• _About this task_:
Return the whole listing exactly as it stands.
(Beginning of Exercise materials)
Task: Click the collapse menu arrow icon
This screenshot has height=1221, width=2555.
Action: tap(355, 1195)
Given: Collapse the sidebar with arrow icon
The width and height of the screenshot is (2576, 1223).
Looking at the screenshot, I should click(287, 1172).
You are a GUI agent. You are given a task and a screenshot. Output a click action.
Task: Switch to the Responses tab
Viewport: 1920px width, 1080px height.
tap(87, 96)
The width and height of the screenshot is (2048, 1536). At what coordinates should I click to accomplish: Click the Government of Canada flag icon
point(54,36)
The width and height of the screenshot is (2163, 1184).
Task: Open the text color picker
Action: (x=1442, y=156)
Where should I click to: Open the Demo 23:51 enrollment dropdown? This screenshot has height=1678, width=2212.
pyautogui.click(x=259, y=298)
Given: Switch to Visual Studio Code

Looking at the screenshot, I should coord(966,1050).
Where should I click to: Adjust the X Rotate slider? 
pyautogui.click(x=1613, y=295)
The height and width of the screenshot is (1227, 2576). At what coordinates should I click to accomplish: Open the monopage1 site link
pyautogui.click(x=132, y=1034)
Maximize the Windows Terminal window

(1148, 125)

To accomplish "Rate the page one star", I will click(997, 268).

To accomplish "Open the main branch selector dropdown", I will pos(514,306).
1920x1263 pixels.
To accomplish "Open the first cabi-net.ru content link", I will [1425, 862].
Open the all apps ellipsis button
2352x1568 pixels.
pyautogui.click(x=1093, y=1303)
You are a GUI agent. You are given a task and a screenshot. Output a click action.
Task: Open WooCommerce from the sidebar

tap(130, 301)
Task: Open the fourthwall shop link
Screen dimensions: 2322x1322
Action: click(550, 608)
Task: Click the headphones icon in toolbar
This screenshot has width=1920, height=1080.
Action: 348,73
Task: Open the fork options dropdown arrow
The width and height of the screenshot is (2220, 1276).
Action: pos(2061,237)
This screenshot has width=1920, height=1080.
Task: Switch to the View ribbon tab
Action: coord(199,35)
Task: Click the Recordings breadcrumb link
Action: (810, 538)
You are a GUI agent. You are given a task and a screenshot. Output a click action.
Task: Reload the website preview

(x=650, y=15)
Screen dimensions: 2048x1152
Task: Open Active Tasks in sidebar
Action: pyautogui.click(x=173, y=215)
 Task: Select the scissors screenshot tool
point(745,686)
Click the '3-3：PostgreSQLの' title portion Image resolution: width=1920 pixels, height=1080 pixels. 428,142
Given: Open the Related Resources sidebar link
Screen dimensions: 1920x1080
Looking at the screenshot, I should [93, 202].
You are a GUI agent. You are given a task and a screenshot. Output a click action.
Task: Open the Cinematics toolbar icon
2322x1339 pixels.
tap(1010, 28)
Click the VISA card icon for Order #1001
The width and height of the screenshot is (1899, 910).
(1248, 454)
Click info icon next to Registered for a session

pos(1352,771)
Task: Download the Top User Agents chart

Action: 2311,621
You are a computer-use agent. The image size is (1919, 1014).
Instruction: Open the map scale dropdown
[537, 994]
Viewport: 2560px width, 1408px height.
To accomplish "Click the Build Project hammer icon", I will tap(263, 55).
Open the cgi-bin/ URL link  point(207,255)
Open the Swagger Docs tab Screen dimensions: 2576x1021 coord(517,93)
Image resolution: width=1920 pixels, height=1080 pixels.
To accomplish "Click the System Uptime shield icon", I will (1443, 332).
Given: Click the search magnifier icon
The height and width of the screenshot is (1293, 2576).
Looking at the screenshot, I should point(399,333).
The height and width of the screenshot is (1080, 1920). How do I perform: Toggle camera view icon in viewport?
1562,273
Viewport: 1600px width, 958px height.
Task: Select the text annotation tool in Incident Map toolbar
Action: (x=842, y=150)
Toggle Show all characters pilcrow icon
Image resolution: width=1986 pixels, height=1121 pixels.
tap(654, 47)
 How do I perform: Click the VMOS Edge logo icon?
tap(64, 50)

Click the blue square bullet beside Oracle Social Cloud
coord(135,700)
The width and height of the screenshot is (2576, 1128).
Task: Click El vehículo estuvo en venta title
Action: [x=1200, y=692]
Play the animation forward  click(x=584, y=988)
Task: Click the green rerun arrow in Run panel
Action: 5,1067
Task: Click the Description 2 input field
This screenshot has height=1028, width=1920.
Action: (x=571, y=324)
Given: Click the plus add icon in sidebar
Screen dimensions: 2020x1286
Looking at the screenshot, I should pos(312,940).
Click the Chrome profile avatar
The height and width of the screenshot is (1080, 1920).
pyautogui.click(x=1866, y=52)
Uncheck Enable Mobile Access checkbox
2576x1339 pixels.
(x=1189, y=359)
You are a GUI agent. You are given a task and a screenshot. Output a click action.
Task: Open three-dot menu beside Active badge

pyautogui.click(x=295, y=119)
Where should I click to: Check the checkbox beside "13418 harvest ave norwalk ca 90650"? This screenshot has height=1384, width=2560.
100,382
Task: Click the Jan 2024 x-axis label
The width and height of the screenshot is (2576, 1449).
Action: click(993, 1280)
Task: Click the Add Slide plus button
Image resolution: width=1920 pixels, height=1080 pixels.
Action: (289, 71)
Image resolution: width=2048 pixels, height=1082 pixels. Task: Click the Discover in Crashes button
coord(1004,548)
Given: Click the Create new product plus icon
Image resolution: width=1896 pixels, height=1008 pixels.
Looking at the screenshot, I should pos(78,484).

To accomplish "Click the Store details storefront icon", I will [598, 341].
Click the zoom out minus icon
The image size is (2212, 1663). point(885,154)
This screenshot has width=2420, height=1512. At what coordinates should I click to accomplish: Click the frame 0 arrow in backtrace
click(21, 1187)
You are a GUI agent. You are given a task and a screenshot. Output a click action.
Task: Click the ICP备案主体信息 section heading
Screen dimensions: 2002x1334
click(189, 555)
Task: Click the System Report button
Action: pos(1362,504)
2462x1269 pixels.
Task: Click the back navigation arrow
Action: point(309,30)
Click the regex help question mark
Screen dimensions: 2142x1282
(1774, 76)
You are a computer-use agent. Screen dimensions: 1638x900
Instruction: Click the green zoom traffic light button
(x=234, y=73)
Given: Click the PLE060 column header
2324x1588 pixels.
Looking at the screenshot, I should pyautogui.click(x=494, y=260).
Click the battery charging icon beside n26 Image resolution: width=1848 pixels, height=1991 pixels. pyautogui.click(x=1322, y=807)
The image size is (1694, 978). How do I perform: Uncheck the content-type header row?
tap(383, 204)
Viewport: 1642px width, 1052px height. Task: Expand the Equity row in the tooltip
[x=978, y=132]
(End of Exercise materials)
• _Response for this exercise_:
Task: Click the collapse menu arrow icon
This screenshot has height=1221, width=2555.
Action: tap(355, 1195)
Given: Collapse the sidebar with arrow icon
The width and height of the screenshot is (2576, 1223).
Looking at the screenshot, I should click(287, 1172).
You are a GUI agent. You are given a task and a screenshot. Output a click action.
Task: Switch to the Responses tab
Viewport: 1920px width, 1080px height.
tap(87, 96)
The width and height of the screenshot is (2048, 1536). At what coordinates should I click to accomplish: Click the Government of Canada flag icon
point(54,36)
The width and height of the screenshot is (2163, 1184).
Task: Open the text color picker
Action: (x=1442, y=156)
Where should I click to: Open the Demo 23:51 enrollment dropdown? This screenshot has height=1678, width=2212.
pyautogui.click(x=259, y=298)
Given: Switch to Visual Studio Code

Looking at the screenshot, I should coord(966,1050).
Where should I click to: Adjust the X Rotate slider? 
pyautogui.click(x=1613, y=295)
The height and width of the screenshot is (1227, 2576). At what coordinates should I click to accomplish: Open the monopage1 site link
pyautogui.click(x=132, y=1034)
Maximize the Windows Terminal window

(1148, 125)

To accomplish "Rate the page one star", I will click(997, 268).

To accomplish "Open the main branch selector dropdown", I will pos(514,306).
1920x1263 pixels.
To accomplish "Open the first cabi-net.ru content link", I will [1425, 862].
Open the all apps ellipsis button
2352x1568 pixels.
pyautogui.click(x=1093, y=1303)
You are a GUI agent. You are given a task and a screenshot. Output a click action.
Task: Open WooCommerce from the sidebar

tap(130, 301)
Task: Open the fourthwall shop link
Screen dimensions: 2322x1322
Action: click(550, 608)
Task: Click the headphones icon in toolbar
This screenshot has width=1920, height=1080.
Action: 348,73
Task: Open the fork options dropdown arrow
The width and height of the screenshot is (2220, 1276).
Action: pos(2061,237)
This screenshot has width=1920, height=1080.
Task: Switch to the View ribbon tab
Action: coord(199,35)
Task: Click the Recordings breadcrumb link
Action: (810, 538)
You are a GUI agent. You are given a task and a screenshot. Output a click action.
Task: Reload the website preview

(x=650, y=15)
Screen dimensions: 2048x1152
Task: Open Active Tasks in sidebar
Action: pyautogui.click(x=173, y=215)
 Task: Select the scissors screenshot tool
point(745,686)
Click the '3-3：PostgreSQLの' title portion Image resolution: width=1920 pixels, height=1080 pixels. 428,142
Given: Open the Related Resources sidebar link
Screen dimensions: 1920x1080
Looking at the screenshot, I should [93, 202].
You are a GUI agent. You are given a task and a screenshot. Output a click action.
Task: Open the Cinematics toolbar icon
2322x1339 pixels.
tap(1010, 28)
Click the VISA card icon for Order #1001
The width and height of the screenshot is (1899, 910).
(1248, 454)
Click info icon next to Registered for a session

pos(1352,771)
Task: Download the Top User Agents chart

Action: 2311,621
You are a computer-use agent. The image size is (1919, 1014).
Instruction: Open the map scale dropdown
[537, 994]
Viewport: 2560px width, 1408px height.
To accomplish "Click the Build Project hammer icon", I will tap(263, 55).
Open the cgi-bin/ URL link  point(207,255)
Open the Swagger Docs tab Screen dimensions: 2576x1021 coord(517,93)
Image resolution: width=1920 pixels, height=1080 pixels.
To accomplish "Click the System Uptime shield icon", I will (1443, 332).
Given: Click the search magnifier icon
The height and width of the screenshot is (1293, 2576).
Looking at the screenshot, I should point(399,333).
The height and width of the screenshot is (1080, 1920). How do I perform: Toggle camera view icon in viewport?
1562,273
Viewport: 1600px width, 958px height.
Task: Select the text annotation tool in Incident Map toolbar
Action: (x=842, y=150)
Toggle Show all characters pilcrow icon
Image resolution: width=1986 pixels, height=1121 pixels.
tap(654, 47)
 How do I perform: Click the VMOS Edge logo icon?
tap(64, 50)

Click the blue square bullet beside Oracle Social Cloud
coord(135,700)
The width and height of the screenshot is (2576, 1128).
Task: Click El vehículo estuvo en venta title
Action: [x=1200, y=692]
Play the animation forward  click(x=584, y=988)
Task: Click the green rerun arrow in Run panel
Action: 5,1067
Task: Click the Description 2 input field
This screenshot has height=1028, width=1920.
Action: (x=571, y=324)
Given: Click the plus add icon in sidebar
Screen dimensions: 2020x1286
Looking at the screenshot, I should pos(312,940).
Click the Chrome profile avatar
The height and width of the screenshot is (1080, 1920).
pyautogui.click(x=1866, y=52)
Uncheck Enable Mobile Access checkbox
2576x1339 pixels.
(x=1189, y=359)
You are a GUI agent. You are given a task and a screenshot. Output a click action.
Task: Open three-dot menu beside Active badge

pyautogui.click(x=295, y=119)
Where should I click to: Check the checkbox beside "13418 harvest ave norwalk ca 90650"? This screenshot has height=1384, width=2560.
100,382
Task: Click the Jan 2024 x-axis label
The width and height of the screenshot is (2576, 1449).
Action: click(993, 1280)
Task: Click the Add Slide plus button
Image resolution: width=1920 pixels, height=1080 pixels.
Action: (289, 71)
Image resolution: width=2048 pixels, height=1082 pixels. Task: Click the Discover in Crashes button
coord(1004,548)
Given: Click the Create new product plus icon
Image resolution: width=1896 pixels, height=1008 pixels.
Looking at the screenshot, I should pos(78,484).

To accomplish "Click the Store details storefront icon", I will [598, 341].
Click the zoom out minus icon
The image size is (2212, 1663). point(885,154)
This screenshot has width=2420, height=1512. At what coordinates should I click to accomplish: Click the frame 0 arrow in backtrace
click(21, 1187)
You are a GUI agent. You are given a task and a screenshot. Output a click action.
Task: Click the ICP备案主体信息 section heading
Screen dimensions: 2002x1334
click(189, 555)
Task: Click the System Report button
Action: pos(1362,504)
2462x1269 pixels.
Task: Click the back navigation arrow
Action: point(309,30)
Click the regex help question mark
Screen dimensions: 2142x1282
(1774, 76)
You are a computer-use agent. Screen dimensions: 1638x900
Instruction: Click the green zoom traffic light button
(x=234, y=73)
Given: Click the PLE060 column header
2324x1588 pixels.
Looking at the screenshot, I should pyautogui.click(x=494, y=260).
Click the battery charging icon beside n26 Image resolution: width=1848 pixels, height=1991 pixels. pyautogui.click(x=1322, y=807)
The image size is (1694, 978). How do I perform: Uncheck the content-type header row?
tap(383, 204)
Viewport: 1642px width, 1052px height. Task: Expand the Equity row in the tooltip
[x=978, y=132]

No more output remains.